Этот феномен рассмотрен не только Вирильо, но и Ж. Диди-Юберманом (смысл минимальных объектов). Видение превращается в видимость, виртуальный знак:

«Если рекламный фотоснимок, становясь фатическим образом… как нельзя лучше иллюстрирует высказывание П. Клее „Теперь не я, а вещи на меня смотрят“, то причина этого в том, что он, фотоснимок, является уже не кратким воспоминанием, не фотографической памятью о более или менее далеком прошлом, но неким стремлением…»[81].

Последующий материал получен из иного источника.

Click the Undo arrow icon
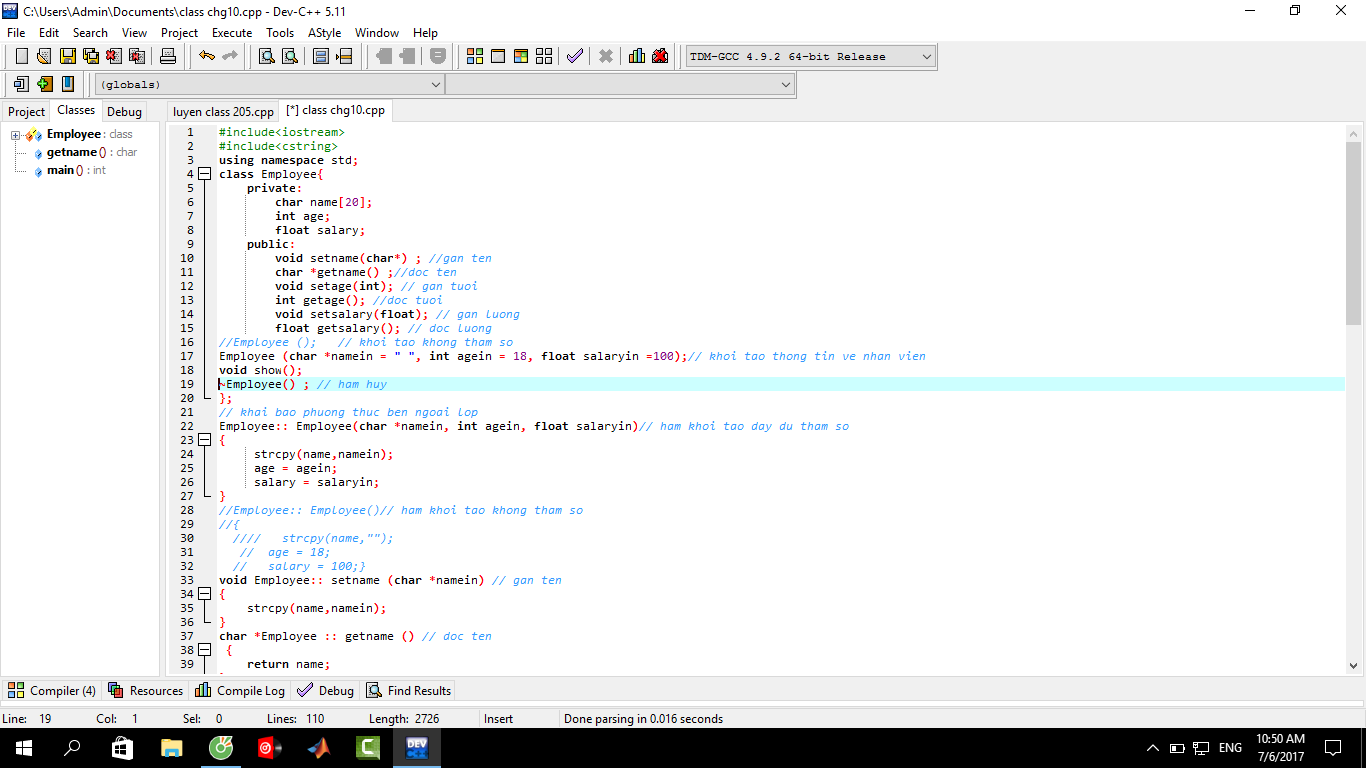 [206, 56]
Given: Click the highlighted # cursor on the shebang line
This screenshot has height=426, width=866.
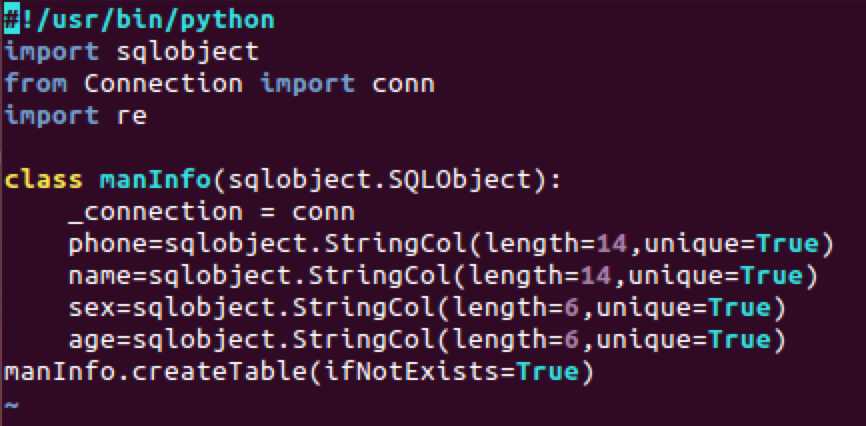Looking at the screenshot, I should coord(12,20).
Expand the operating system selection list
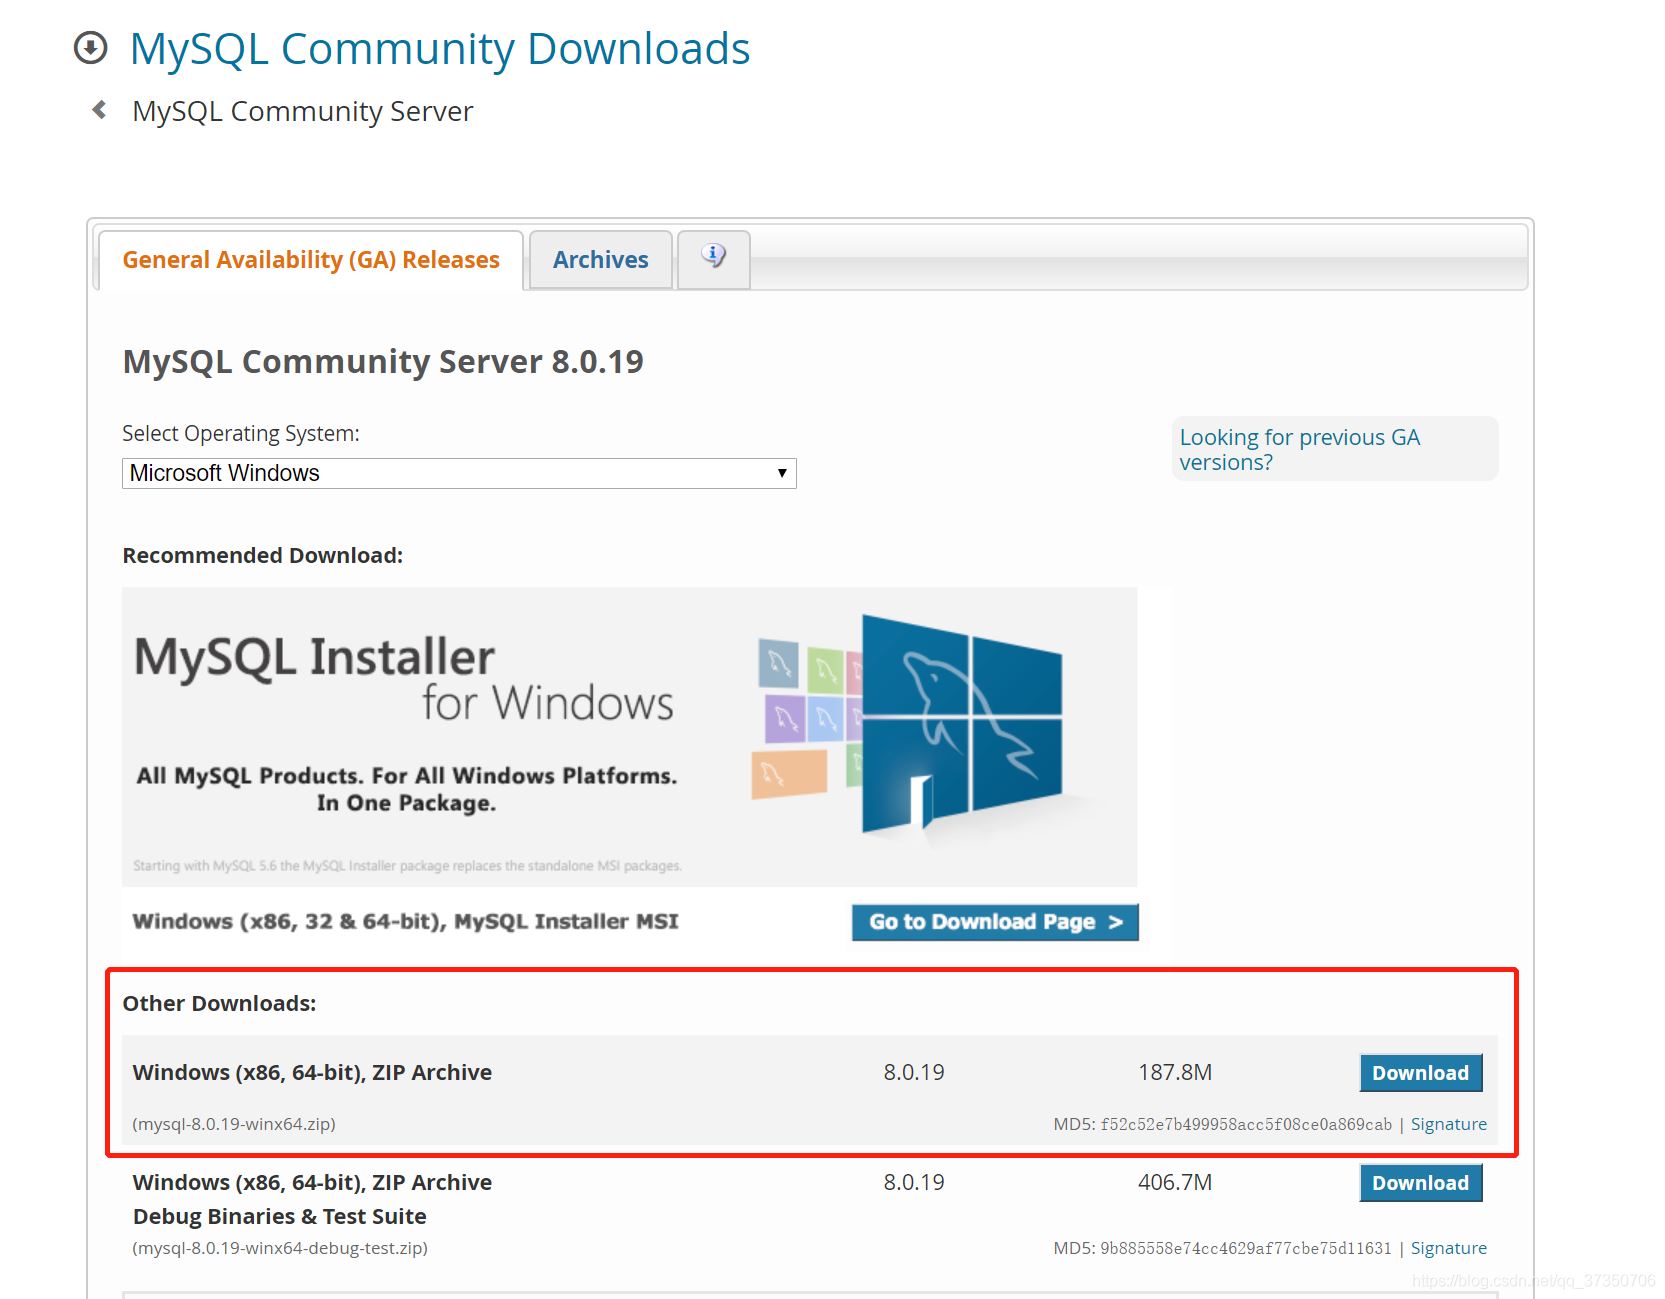 coord(458,472)
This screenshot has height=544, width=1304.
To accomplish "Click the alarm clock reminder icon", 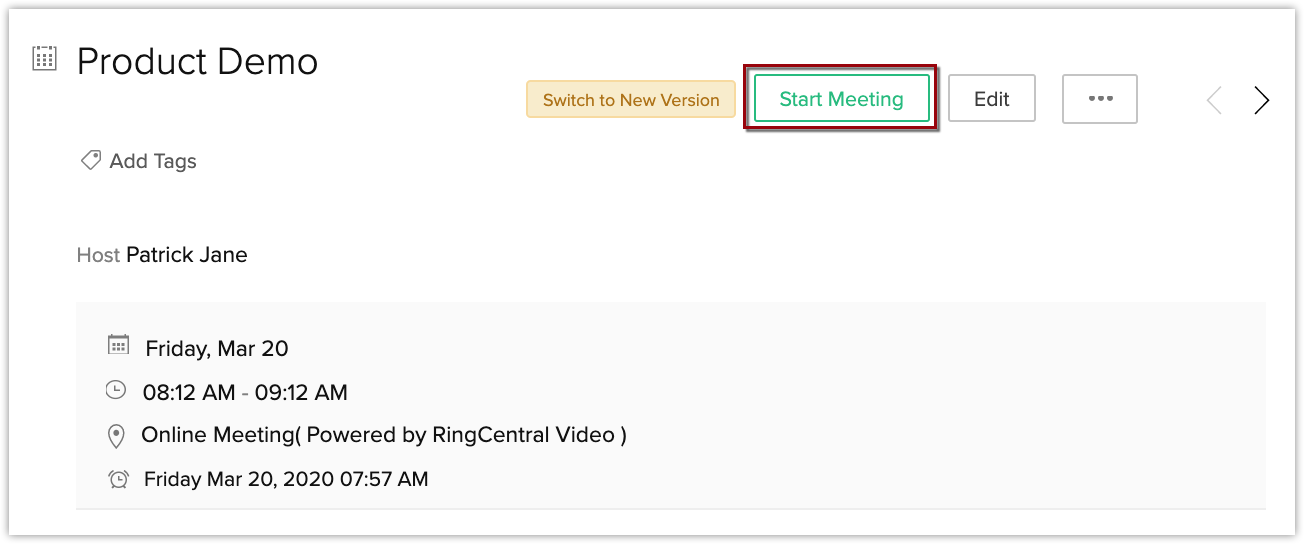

Ж. Диди-Юберман фиксирует целый ряд парадоксов восприятия, сопровождающих рассматривание элементарных видимых объектов. Так, минималистский элемент минималистской живописи, анализируемый Ж. Диди-Юберманом, «впускает» бесконечное, служит границей воспринимаемости[82]. Тотальная целостность, совершенный Gestalt представляет собой особый тип автономии, форму абсолютной завершенности в себе. Диди-Юберман называет минимальные, простейшие изобразительные формы «наиболее интенсивными гештальтами», «мгновенно воспринимаемыми формами». В них упразднена всякая двойственность, композиционная структура, они представляют собой чистую видимость. Программу искусства минимализма достаточно афористично и точно выразил Ф. Стэлла:

«Мне хочется, чтобы в моих картинах находили лишь одно, и я сам нахожу в них лишь одно: то, что в них можно увидеть без всякой путаницы. Все, что нужно видеть, это то, что вы видите»[83].

Простейшие монохромные объемные геометрические фигуры, применяющиеся в инсталляциях, ничего не представляют, свидетельствуют лишь о себе, лишены модуса пространственности и темпоральности, тавтологичны. Эти объекты свободны от «игры значений», а поэтому не могут быть двусмысленными, они семантически «прозрачны». Потенциал смысла поэтому приходится на зрителя, зритель ощущает нехватку, неполноту, утрату, толкуемые Диди-Юберманом во фрейдистском и феноменологическом духе. Зритель конституирует чувство предела, границы, небытия, пустоты. Восприятие простейших предметов сопровождается опытом «сокрытия», «потери», «раскалывания», усмотрения «просвета» в объекте.

«Смотреть значит принимать во внимание то, что образ структурирован как перед-внутри: недоступный и навязывающий свою дистанцию, какой бы близкой она ни была, – ибо это дистанция отложенного контакта, невозможности соприкосновения»[84].

Диди-Юберман обосновывает тезис о том, что «вещи смотрят на нас», исходя не из феноменологического описания эволюции модусов видения, а вновь касаясь дилеммы оптического-гаптического на материале искусства минимализма. Предмет искусства находится в границах явления исчезновения, точнее, в пределах дистанции от сверхблизкой (касание) и до сверхдальней (созерцание удаляющегося и исчезающего объекта). Минимальный объект («тавтологический» черный куб или параллелепипед – Т. Смит, Д. Джадд) максимально актуализирует оба аспекта дистанции одновременно, или показывает нам двойственность, амбивалентность эстетической дистанции. Он изолирован по-особому, он изолирован от иных объектов, потому что занимает поле зрения целиком, превращается в предмет ви́дения как такового, отождествляется с ви́дением[85].

Полнота видения, однако, сопровождается неотъемлемым чувством тревожащей тайны, скрывающейся за видимой поверхностью: некой негации самой способности видеть, утраты видимого объекта. Диди-Юберман рассматривает минимальный объект как диалектическое единство присутствия/отсутствия, неустойчивость формы, чистую интенсивность[86].

Н. Брайсон строит парадоксальную концепцию: коннотация, усложнение традиционной иконографической схемы (византийской) реалистическими объектами ведет к подтверждению денотации, то есть еще раз уточняет саму схему, веру в иконографию, схематическое в иконографии. Такая инверсия происходит при внесении нового элемента в традиционное построение, такое построение при этом только кристаллизуется. То есть инородный фрагмент носит функцию подтверждения, доказательства композиционного построения, а не его изменения. Кроме того, Брайсон противопоставляет византийскую композиционную строгость (денотацию) натуралистическому обилию деталей и подробностей (коннотации).